ここでは、学習率の下限と上限を指定すると、スケジュールはその範囲（この場合は [1e-4, 1e-2]）で振動します。scale_fn は、特定のサイクル内の学習率を上げたり下げたりする関数を定義するために使用されます。step_size は 1 つのサイクルの期間を定義します。step_size が 2 の場合、1 つのサイクルを完了するには合計 4 つのイテレーションが必要となります。以下に、推奨される step_size の値を示します。

factor * steps_per_epoch、ここで factor は [2, 8] の範囲です。

同じ CLR の論文の中で、Leslie は学習率の境界を単純かつエレガントに選択する方法も説明しています。ぜひそれも確認してください。このブログ記事では、その方法の基本部分を説明しています。

以下では、clr スケジュールがどのように見えるかを視覚化します。

In [ ]:

step = np.arange(0, EPOCHS * steps_per_epoch)
lr = clr(step)
plt.plot(step, lr)
plt.xlabel("Steps")
plt.ylabel("Learning Rate")
plt.show()

CLR の効果をさらにうまく視覚化するには、ステップ数を増やしてスケジュールをプロットできます。

In [ ]:

step = np.arange(0, 100 * steps_per_epoch)
lr = clr(step)
plt.plot(step, lr)
plt.xlabel("Steps")
plt.ylabel("Learning Rate")
plt.show()

このチュートリアルで使用している関数は、CLR の論文の中では triangular2 メソッドと呼ばれています。このほかにも、triangular と exp（指数の略）という 2 つの関数についても説明されています。

CLR を使ってモデルをトレーニングする

In [ ]:

clr_model = tf.keras.models.load_model("initial_model")
clr_history = train_model(clr_model, optimizer=optimizer)

期待どおり、損失は通常より高く開始し、サイクルが進むにつれて安定します。これは、以下のプロットで視覚的に確認できます。

損失を視覚化する

In [ ]:

(fig, ax) = plt.subplots(2, 1, figsize=(10, 8))

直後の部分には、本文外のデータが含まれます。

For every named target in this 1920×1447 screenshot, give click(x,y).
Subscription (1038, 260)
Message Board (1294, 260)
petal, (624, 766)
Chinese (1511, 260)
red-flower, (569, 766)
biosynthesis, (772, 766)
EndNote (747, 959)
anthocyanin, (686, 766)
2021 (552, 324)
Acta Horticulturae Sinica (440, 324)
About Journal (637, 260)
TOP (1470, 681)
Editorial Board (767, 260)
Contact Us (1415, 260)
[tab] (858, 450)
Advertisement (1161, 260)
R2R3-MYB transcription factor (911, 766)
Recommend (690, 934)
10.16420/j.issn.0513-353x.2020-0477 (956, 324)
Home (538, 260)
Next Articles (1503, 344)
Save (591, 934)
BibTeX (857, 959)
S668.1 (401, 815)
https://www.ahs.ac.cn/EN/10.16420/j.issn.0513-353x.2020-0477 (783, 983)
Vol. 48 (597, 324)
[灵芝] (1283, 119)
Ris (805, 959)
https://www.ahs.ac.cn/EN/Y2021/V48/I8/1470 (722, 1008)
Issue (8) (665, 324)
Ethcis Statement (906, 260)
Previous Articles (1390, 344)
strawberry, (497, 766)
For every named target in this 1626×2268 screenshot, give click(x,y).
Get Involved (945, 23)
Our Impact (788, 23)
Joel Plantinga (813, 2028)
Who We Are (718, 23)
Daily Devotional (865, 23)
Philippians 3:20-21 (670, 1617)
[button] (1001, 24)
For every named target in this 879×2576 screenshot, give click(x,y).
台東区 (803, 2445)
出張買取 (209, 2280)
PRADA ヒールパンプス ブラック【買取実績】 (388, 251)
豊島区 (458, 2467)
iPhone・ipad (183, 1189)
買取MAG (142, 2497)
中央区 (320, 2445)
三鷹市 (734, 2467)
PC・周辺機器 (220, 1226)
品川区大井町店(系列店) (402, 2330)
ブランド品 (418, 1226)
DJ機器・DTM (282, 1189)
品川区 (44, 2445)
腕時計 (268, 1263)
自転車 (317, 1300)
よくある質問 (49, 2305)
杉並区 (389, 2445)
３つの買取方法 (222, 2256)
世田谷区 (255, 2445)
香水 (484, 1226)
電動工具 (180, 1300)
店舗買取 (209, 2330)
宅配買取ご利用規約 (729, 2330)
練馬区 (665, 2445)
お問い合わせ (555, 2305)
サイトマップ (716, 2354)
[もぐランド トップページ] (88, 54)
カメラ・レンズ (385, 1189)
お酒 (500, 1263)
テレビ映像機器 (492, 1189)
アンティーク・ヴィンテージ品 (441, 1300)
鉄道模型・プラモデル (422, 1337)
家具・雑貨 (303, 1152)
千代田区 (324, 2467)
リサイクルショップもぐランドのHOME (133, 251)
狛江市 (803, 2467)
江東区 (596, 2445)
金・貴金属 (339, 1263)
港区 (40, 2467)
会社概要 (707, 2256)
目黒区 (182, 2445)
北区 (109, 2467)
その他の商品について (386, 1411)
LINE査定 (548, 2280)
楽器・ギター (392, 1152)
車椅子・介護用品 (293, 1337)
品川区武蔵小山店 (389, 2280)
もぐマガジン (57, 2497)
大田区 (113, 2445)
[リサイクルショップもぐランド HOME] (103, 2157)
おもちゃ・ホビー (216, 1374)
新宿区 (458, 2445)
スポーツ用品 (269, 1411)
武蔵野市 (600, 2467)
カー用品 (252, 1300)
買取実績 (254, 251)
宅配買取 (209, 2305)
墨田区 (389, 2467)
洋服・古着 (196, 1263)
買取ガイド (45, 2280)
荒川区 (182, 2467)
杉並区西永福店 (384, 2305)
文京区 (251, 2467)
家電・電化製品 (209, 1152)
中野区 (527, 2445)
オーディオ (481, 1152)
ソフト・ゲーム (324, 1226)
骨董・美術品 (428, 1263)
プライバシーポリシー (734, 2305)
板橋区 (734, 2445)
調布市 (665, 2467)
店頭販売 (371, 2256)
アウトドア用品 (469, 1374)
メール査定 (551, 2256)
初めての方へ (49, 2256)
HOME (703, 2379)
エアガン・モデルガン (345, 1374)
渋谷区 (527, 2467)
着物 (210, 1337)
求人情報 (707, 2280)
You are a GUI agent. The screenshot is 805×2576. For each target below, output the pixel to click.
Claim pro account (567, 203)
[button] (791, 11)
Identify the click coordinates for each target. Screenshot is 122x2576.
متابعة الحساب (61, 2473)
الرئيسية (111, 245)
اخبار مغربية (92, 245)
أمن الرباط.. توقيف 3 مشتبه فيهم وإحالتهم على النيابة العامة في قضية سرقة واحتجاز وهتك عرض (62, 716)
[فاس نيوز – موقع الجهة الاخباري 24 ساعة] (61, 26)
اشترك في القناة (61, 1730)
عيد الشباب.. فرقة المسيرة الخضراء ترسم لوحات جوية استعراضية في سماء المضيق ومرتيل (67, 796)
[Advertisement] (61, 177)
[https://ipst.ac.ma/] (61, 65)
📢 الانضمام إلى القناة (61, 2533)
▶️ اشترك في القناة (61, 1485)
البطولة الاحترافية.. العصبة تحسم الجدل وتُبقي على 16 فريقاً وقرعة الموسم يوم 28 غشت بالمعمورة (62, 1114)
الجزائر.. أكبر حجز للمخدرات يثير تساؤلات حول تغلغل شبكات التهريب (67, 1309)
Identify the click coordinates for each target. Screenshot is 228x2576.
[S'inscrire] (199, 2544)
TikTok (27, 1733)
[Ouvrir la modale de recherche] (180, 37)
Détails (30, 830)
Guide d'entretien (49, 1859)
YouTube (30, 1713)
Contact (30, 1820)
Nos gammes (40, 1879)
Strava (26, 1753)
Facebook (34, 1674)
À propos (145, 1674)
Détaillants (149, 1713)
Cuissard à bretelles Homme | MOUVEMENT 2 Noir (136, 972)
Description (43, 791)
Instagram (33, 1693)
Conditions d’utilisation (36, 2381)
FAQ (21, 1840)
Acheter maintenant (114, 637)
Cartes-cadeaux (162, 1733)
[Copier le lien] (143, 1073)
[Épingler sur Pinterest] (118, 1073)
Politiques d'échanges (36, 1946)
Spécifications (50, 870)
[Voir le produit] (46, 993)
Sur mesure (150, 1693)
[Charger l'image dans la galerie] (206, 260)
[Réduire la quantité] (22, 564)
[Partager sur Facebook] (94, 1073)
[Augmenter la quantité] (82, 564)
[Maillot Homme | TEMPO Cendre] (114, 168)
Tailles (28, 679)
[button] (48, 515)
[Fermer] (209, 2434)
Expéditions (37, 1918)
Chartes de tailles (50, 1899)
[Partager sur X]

ax[0].plot(no_clr_history.history["loss"], label="train_loss")
ax[0].plot(no_clr_history.history["val_loss"], label="val_loss")
ax[0].set_title("No CLR")
ax[0].set_xlabel("Epochs")
ax[0].set_ylabel("Loss")
ax[0].set_ylim([0, 2.5])
ax[0].legend()

ax[1].plot(clr_history.history["loss"], label="train_loss")
ax[1].plot(clr_history.history["val_loss"], label="val_loss")
ax[1].set_title("CLR")
ax[1].set_xlabel("Epochs")
ax[1].set_ylabel("Loss")
ax[1].set_ylim([0, 2.5])
ax[1].legend()

fig.tight_layout(pad=3.0)
fig.show()

このトイの例では、CLR の効果をあまり確認していませんが、これは超収束の主な材料の 1 つであり、大規模な設定でトレーニングする際に、非常に優れた効果を持てることを確認できました。